**Exercise details:** Please restate the entries below word for word, leaving out any pictures.

**Task material:**
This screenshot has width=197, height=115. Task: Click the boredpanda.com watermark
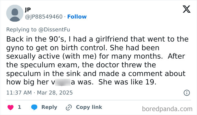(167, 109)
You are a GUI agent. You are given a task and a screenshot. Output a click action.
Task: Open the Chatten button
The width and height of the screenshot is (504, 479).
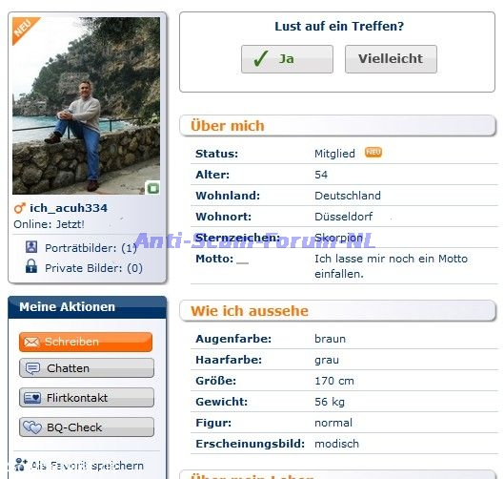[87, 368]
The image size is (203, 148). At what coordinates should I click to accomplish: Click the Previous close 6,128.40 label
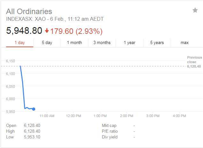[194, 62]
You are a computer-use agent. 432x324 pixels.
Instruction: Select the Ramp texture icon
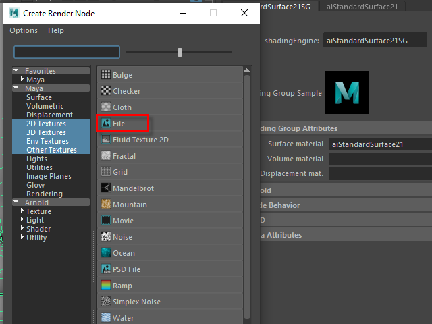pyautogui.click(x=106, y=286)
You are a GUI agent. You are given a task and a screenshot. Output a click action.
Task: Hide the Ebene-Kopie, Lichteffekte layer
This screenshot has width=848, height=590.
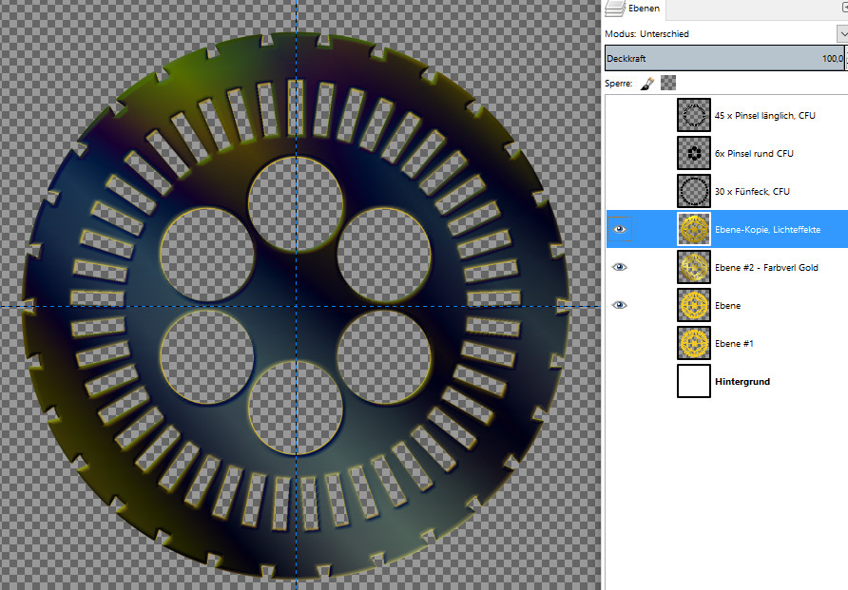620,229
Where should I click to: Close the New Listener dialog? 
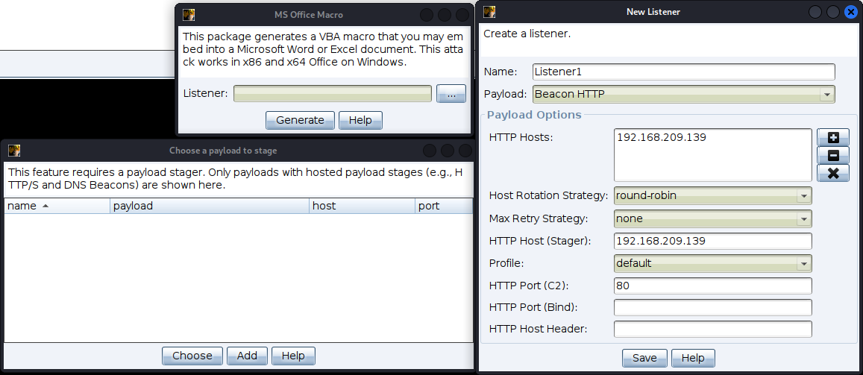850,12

**Exercise response:**
This screenshot has width=197, height=115. Task: Click the boredpanda.com watermark
(167, 109)
You are a GUI agent. You are given a task and a screenshot. Output a click action.
Task: Open the Chatten button
The width and height of the screenshot is (504, 479).
[87, 368]
The image size is (203, 148). At what coordinates should I click to accomplish: Click the Previous close 6,128.40 label
[194, 62]
You are a computer-use agent. 432x324 pixels.
Instruction: Select the Ramp texture icon
pyautogui.click(x=106, y=286)
You are a GUI agent. You are given a task and a screenshot. Output a click action.
Task: Hide the Ebene-Kopie, Lichteffekte layer
This screenshot has width=848, height=590.
620,229
Where should I click to: Close the New Listener dialog? 
850,12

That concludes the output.